Although we weren’t looking for private schools, when the sellers of the house that we ended up buying mentioned that they were very happy with the school where their sons were attending, Charles and I were intrigued. However, when they mentioned that it was a school for “gifted children,” I immediately scoffed. I said to Charles, “All children are ‘gifted’ in their own, unique way. Besides, if ‘gifted’ means ‘high intelligence quotient,’ why would I want my daughters to be with other smart but emotionally and socially dysfunctional kids? I am surrounded by plenty of adults like that at work, and I don’t want my daughters to grow up to be like them.”
My comment struck a chord with Charles as well. He also dealt with his share of accomplished individuals who were highly intellectual, but severely under-developed in social and emotional intelligence, during his years at Harvard as an undergraduate and graduate student. Furthermore he understood how often I became frustrated at work because of its culture that rewarded anyone for being “smart” without considering their anemic common sense or lack of leadership. Nonetheless, he encouraged me to keep an open mind and to join him in doing our due diligence on this school. He didn’t want us to summarily dismiss the school based on our assumptions and impressions without fact-checking.
He didn’t have to twist my arm because I knew he was right and I was curious to learn more about the school. After all, we wanted to make sure we exercised and fulfilled our parental privilege and duty to find the right school for our daughters’ educational needs. I admit that I was pleasantly surprised when we went to the open house to learn more about the school program and educational philosophy. The head of the school spoke about the school philosophy of “Children First, Gifted Second” and how the school provided an emotionally safe environment for gifted children who often exhibited certain common qualities such as being sensitive, risk-averse, and perfectionists. Her talk was convincing enough to melt my skepticism as I envisioned a nurturing and safe environment for our daughters as they entered their Pre-Kindergarten year at that school.
More than anything, I was sold on her pitch regarding the school’s commitment to creating and providing a socially and emotionally safe environment for young children. College seemed way ahead at the time, and I wasn’t as focused on learning about the school’s academic program because both Charles and I held the view that our daughters would learn how to write and read, as well as add and subtract well enough by the time they went to college. Our primary goal was for S and J to grow up to be socially and emotionally well-adjusted young adults with a healthy respect for themselves and for others by the time they graduated from the school.
In addition, I hoped that the parent community would consist of like-minded folks because I believe “it takes a village to raise a child.” I don’t know if it is an old-fashioned belief, but that was how I was raised in Korea until I came to the U.S. when I was thirteen years old. My friends’ parents cared about me and my growth just as my parents cared about my friends and their conduct because my friends and I were spending most of our waking hours at school away from our families. How we behaved (or not behaved), what we said, did, and heard, and who we were friends (or “enemies”) with, and with whom we had quarrels and fights at school, all affected our community of children, their parents, and teachers.

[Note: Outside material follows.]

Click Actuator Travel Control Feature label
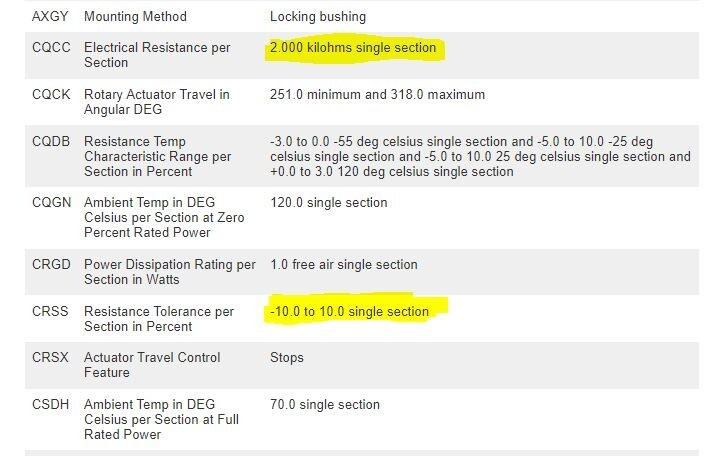This screenshot has height=456, width=707. (x=152, y=365)
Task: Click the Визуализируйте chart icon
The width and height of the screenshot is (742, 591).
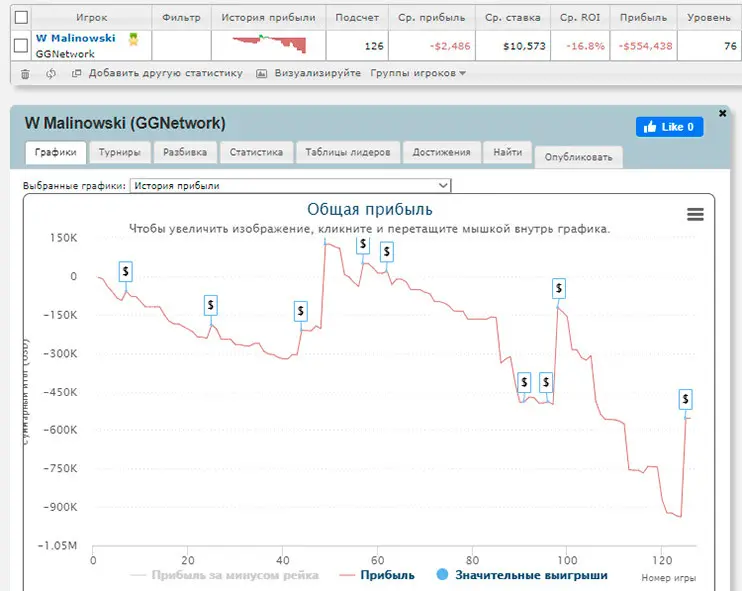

Parents were interested in knowing other children’s characters (or lack thereof), and teachers were as interested in developing each student’s character as a member of the community and society as they were in teaching book knowledge. Virtues that were praised and cultivated among children included: honesty, kindness, collaboration and cooperation, leadership and good sportsmanship. Each month, a student who was deemed to have shown most of these qualities was acknowledged at school assembly, along with the student who had the highest academic grade. By no means was my elementary school environment perfect. However, I remember belonging to a community in which parents and teachers were working together toward their common vision of raising children to become future leaders no matter where we ended up in our stations in life.
So, when S and J were accepted to attend the school, Charles and I wanted to acquaint ourselves with their classmates as well as their classmates’ parents. The summer before they entered their Pre-Kindergarten year, we invited everyone for a party at our house to meet and get to know one another before the children started school. Many of the parents were like Charles and me, sending their first child to school with mixed emotions fueled by both excitement and trepidation. It feels like just yesterday when the whole class and their famillies gathered in our backyard with food and drink to connect while the 4-year-old “munchkins” were running around in the yard, playing games and having fun in the sun. Now my daughters and some of their school friends have grown to be my height!
Looking back, Charles and I had no inkling that at our daughters’ school, we would come to understand all too well what Oogway said in Kung Fu Panda:
“One often meets his destiny on the road he takes to avoid it.”